══ Dataset records
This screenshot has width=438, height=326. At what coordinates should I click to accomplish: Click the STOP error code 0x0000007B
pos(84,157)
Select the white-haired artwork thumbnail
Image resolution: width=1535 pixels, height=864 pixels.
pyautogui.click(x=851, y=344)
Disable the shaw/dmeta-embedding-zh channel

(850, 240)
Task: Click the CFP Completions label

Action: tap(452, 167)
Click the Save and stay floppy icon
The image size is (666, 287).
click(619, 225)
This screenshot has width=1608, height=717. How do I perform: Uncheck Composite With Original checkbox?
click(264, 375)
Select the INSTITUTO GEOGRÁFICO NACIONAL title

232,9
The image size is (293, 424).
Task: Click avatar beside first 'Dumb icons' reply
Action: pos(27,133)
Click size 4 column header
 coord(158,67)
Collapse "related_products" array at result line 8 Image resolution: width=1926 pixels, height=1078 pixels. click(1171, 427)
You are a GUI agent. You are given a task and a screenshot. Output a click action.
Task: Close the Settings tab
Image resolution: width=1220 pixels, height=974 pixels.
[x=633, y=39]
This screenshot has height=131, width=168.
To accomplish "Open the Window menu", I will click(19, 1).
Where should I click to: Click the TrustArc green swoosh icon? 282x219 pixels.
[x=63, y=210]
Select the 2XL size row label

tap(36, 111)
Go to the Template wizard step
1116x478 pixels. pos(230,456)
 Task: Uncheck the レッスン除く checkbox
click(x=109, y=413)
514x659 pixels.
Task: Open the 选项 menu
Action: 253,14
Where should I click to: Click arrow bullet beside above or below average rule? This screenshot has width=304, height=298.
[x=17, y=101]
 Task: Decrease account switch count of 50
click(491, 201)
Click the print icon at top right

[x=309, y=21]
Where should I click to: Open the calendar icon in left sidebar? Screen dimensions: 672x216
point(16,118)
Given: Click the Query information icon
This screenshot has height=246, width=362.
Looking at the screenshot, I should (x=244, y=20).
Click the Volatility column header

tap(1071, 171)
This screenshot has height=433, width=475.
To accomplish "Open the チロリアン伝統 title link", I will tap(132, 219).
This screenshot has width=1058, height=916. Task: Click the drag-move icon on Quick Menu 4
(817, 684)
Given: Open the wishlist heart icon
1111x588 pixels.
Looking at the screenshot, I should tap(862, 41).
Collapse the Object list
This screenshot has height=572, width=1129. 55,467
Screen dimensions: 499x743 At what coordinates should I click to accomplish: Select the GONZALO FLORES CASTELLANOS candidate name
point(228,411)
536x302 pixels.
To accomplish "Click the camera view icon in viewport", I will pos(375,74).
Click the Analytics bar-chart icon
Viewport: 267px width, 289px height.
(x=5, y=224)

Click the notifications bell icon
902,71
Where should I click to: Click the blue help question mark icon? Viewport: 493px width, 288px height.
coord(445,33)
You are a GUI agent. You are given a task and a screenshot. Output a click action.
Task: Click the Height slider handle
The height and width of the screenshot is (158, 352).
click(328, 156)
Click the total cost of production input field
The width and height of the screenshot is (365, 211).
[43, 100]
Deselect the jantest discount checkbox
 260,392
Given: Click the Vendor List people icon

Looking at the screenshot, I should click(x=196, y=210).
════
_Stated exercise_
Arrange all of the material above as a numbered list, leaving out the blank lines.

_Answer in full_
1. This screenshot has width=438, height=326. At what coordinates should I click to accomplish: Click the STOP error code 0x0000007B
2. pos(84,157)
3. Select the white-haired artwork thumbnail
4. Image resolution: width=1535 pixels, height=864 pixels.
5. pyautogui.click(x=851, y=344)
6. Disable the shaw/dmeta-embedding-zh channel
7. (850, 240)
8. Task: Click the CFP Completions label
9. Action: tap(452, 167)
10. Click the Save and stay floppy icon
11. The image size is (666, 287).
12. click(619, 225)
13. This screenshot has width=1608, height=717. How do I perform: Uncheck Composite With Original checkbox?
14. click(264, 375)
15. Select the INSTITUTO GEOGRÁFICO NACIONAL title
16. 232,9
17. The image size is (293, 424).
18. Task: Click avatar beside first 'Dumb icons' reply
19. Action: pos(27,133)
20. Click size 4 column header
21.  coord(158,67)
22. Collapse "related_products" array at result line 8 Image resolution: width=1926 pixels, height=1078 pixels. click(1171, 427)
23. You are a GUI agent. You are given a task and a screenshot. Output a click action.
24. Task: Close the Settings tab
25. Image resolution: width=1220 pixels, height=974 pixels.
26. [x=633, y=39]
27. This screenshot has height=131, width=168.
28. To accomplish "Open the Window menu", I will click(19, 1).
29. Where should I click to: Click the TrustArc green swoosh icon? 282x219 pixels.
30. [x=63, y=210]
31. Select the 2XL size row label
32. tap(36, 111)
33. Go to the Template wizard step
34. 1116x478 pixels. pos(230,456)
35.  Task: Uncheck the レッスン除く checkbox
36. click(x=109, y=413)
37. 514x659 pixels.
38. Task: Open the 选项 menu
39. Action: 253,14
40. Where should I click to: Click arrow bullet beside above or below average rule? This screenshot has width=304, height=298.
41. [x=17, y=101]
42.  Task: Decrease account switch count of 50
43. click(491, 201)
44. Click the print icon at top right
45. [x=309, y=21]
46. Where should I click to: Open the calendar icon in left sidebar? Screen dimensions: 672x216
47. point(16,118)
48. Given: Click the Query information icon
49. This screenshot has height=246, width=362.
50. Looking at the screenshot, I should (x=244, y=20).
51. Click the Volatility column header
52. tap(1071, 171)
53. This screenshot has height=433, width=475.
54. To accomplish "Open the チロリアン伝統 title link", I will tap(132, 219).
55. This screenshot has width=1058, height=916. Task: Click the drag-move icon on Quick Menu 4
56. (817, 684)
57. Given: Open the wishlist heart icon
58. 1111x588 pixels.
59. Looking at the screenshot, I should tap(862, 41).
60. Collapse the Object list
61. This screenshot has height=572, width=1129. 55,467
62. Screen dimensions: 499x743 At what coordinates should I click to accomplish: Select the GONZALO FLORES CASTELLANOS candidate name
63. point(228,411)
64. 536x302 pixels.
65. To accomplish "Click the camera view icon in viewport", I will pos(375,74).
66. Click the Analytics bar-chart icon
67. Viewport: 267px width, 289px height.
68. (x=5, y=224)
69. Click the notifications bell icon
70. 902,71
71. Where should I click to: Click the blue help question mark icon? Viewport: 493px width, 288px height.
72. coord(445,33)
73. You are a GUI agent. You are given a task and a screenshot. Output a click action.
74. Task: Click the Height slider handle
75. The height and width of the screenshot is (158, 352).
76. click(328, 156)
77. Click the total cost of production input field
78. The width and height of the screenshot is (365, 211).
79. [43, 100]
80. Deselect the jantest discount checkbox
81.  260,392
82. Given: Click the Vendor List people icon
83. Looking at the screenshot, I should click(x=196, y=210).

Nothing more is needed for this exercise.